This statement, courtesy of director Sam Wineman way back in 2017 has become a personal motto for me and a kind of rallying cry among LGBTQ+ people this year. Truthfully, the fact that a number of great queer movies have either come out over the last few years or are coming out soon makes me deliriously happy. Representation, both in front of and behind the camera, is so important. 

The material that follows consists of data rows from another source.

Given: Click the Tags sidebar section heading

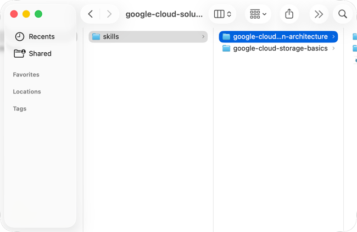Looking at the screenshot, I should pos(20,109).
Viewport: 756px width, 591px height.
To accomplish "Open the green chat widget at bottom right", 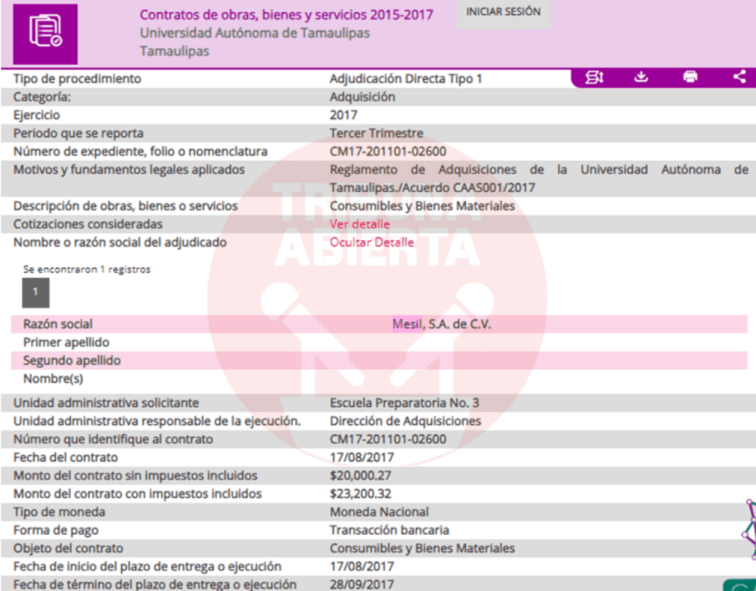I will (741, 585).
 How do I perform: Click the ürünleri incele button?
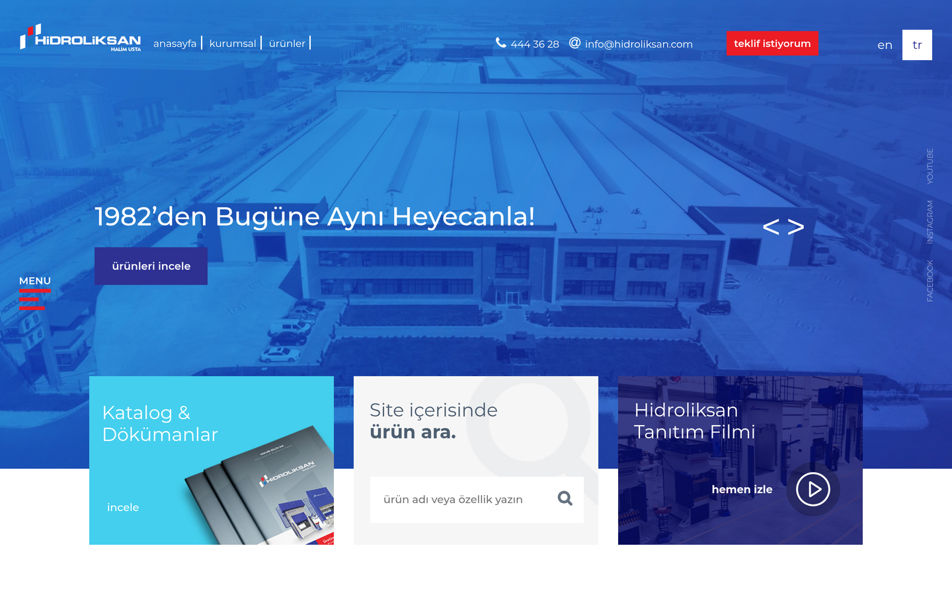(151, 266)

Photo Credit: Patrick Wymore

Photo Credit: Patrick Wymore

It’s also something that Blumhouse Productions seems to understand and has put to good use in their Hulu series Into the Dark. Just over the last year, we’ve seen stunning works from under-represented voices, from female writers and directors like Sophia Takal and Chelsea Stardust to giving Latina filmmaker Gigi Saul Guerrero her first feature length debut. And now we have “Midnight Kiss,” a slasher that hails from a gay writer Erlingur Thoroddsen and a gay director Carter Smith, and starring a number of LGBTQ+ actors. 

What a time to be alive.

It begins in 2013 as a New Year’s Eve countdown takes us through the years of a small group of friends until we reach 2019. In typical slasher cold open style, we meet Ryan (Will Westwater) and his ass as he tries on a variety of shorts for his trip. He finds a note slipped under his door that reads “never forget me,” but he tosses it aside as he goes to shower. Moments later, his sliding door opens and a darkly dressed, masked intruder enters. He pulls back the shower curtains, slashes the twunk’s throat and dashes him in confetti glitter as he films Ryan’s dying breath.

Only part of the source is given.